Is California County’s Early Inmate Release Causing Auto Thefts to Rise?


In Fresno County, Ca., the financial crisis caused deep budget cuts at the sheriff's office, says California Watch. The sheriff laid off corrections officers and reduced the number of jail inmates. Now, some argue, auto thefts are on the rise because there are more criminals on the streets. While this scenario plays out in Fresno, some version of it could be coming to communities all over California.

One of Gov. Jerry Brown's key budget fixes is shifting non-violent, low-level inmates from overcrowded state prisons to county jails – many of which are crowded too. It is cheaper for California to house them locally and the governor's office estimates saving $458 million with the change.

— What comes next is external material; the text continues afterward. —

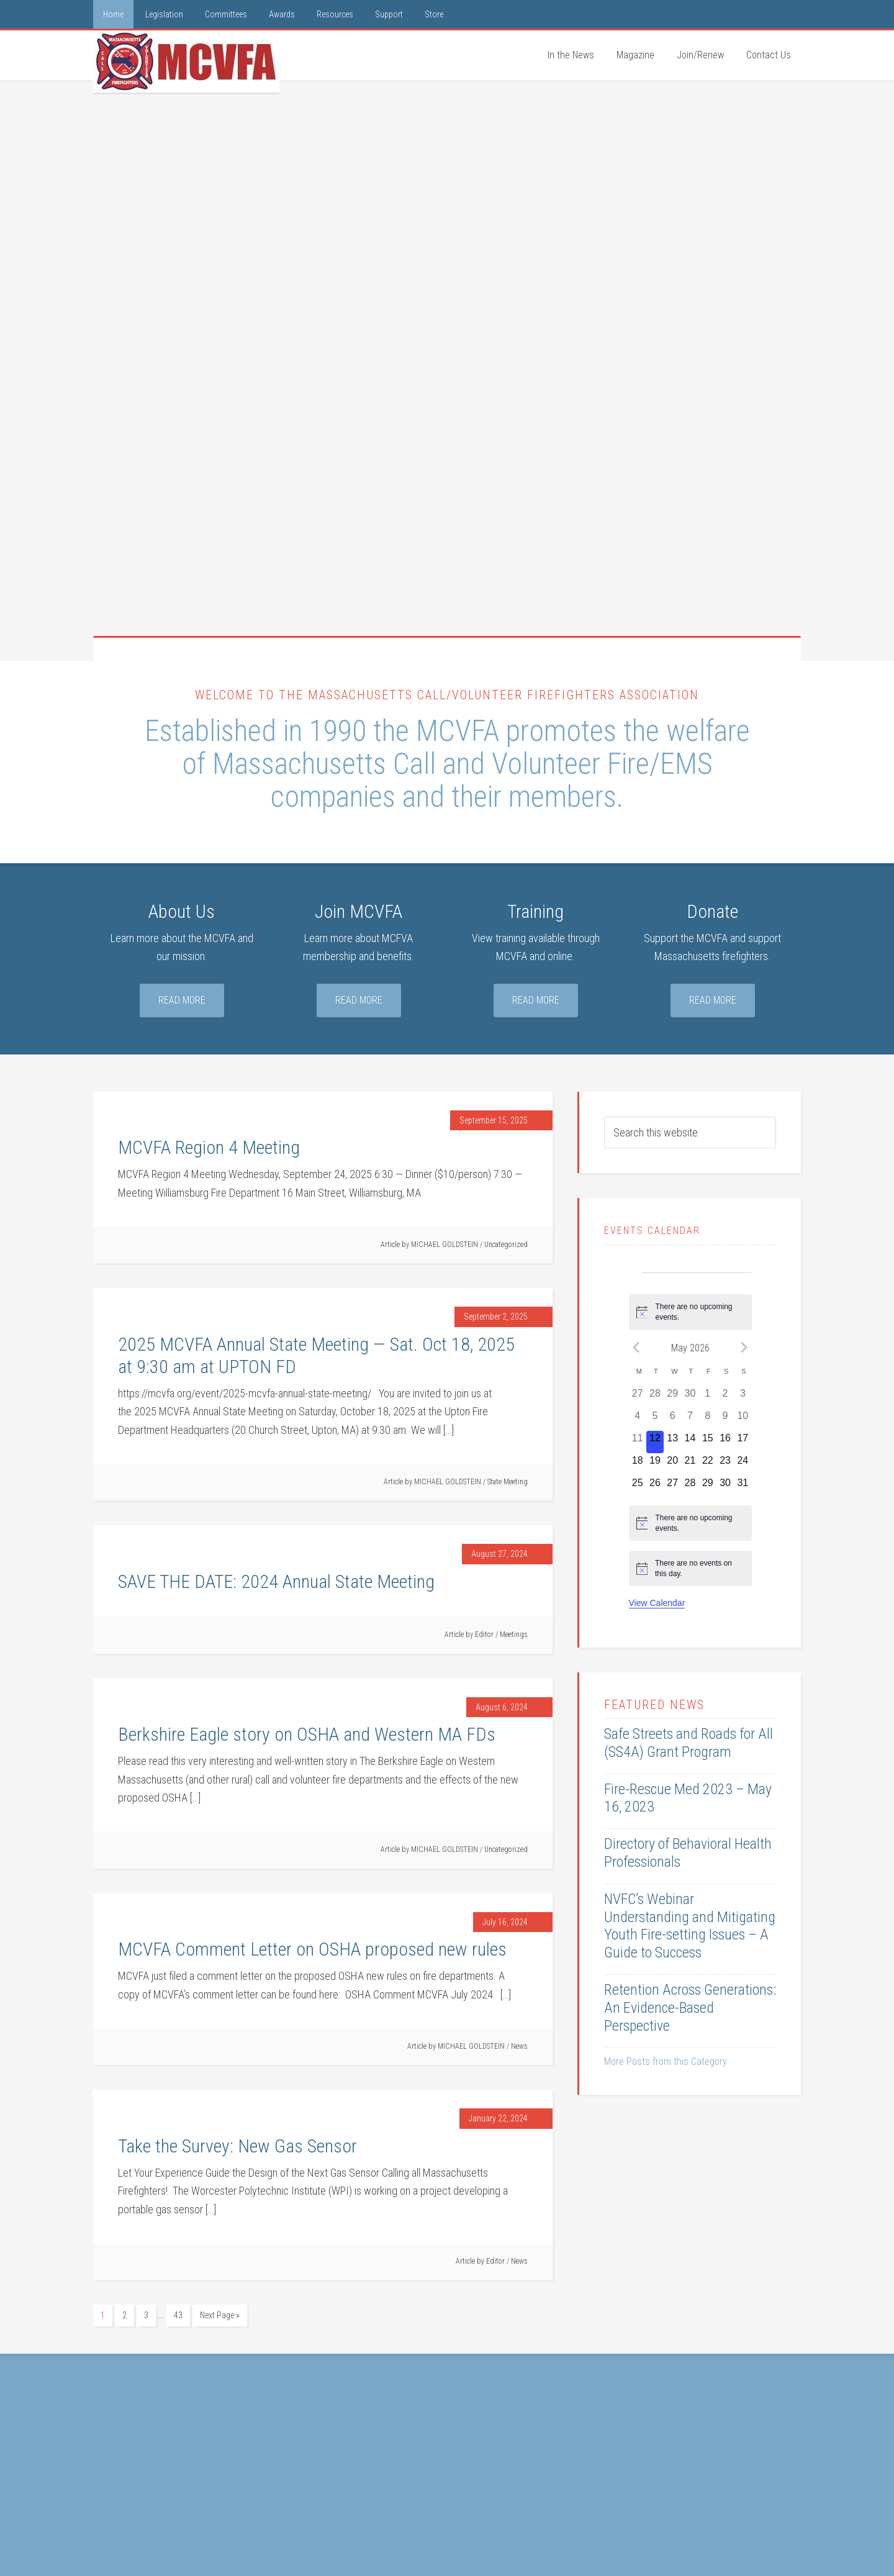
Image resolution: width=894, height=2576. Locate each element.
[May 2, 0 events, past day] (725, 1397)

It’s not clear exactly how the county facilities will take these thousands of felons. Even if state officials avoid an early release program, local agencies might enact some kind of initiative themselves. In 2009, the Fresno County Sheriff's Office decided it could not afford to hold the inmates it already had after a round of funding cuts. The Fresno Bee reported that Sheriff Margaret Mims eliminated 75 jobs, with jail staffing taking the brunt of the hit to protect regular patrol jobs. Over the past year and a half, 15,000 inmates have been released early. Car thieves exit jail immediately after being booked as part of the sheriff's policy of not holding suspects on property crimes.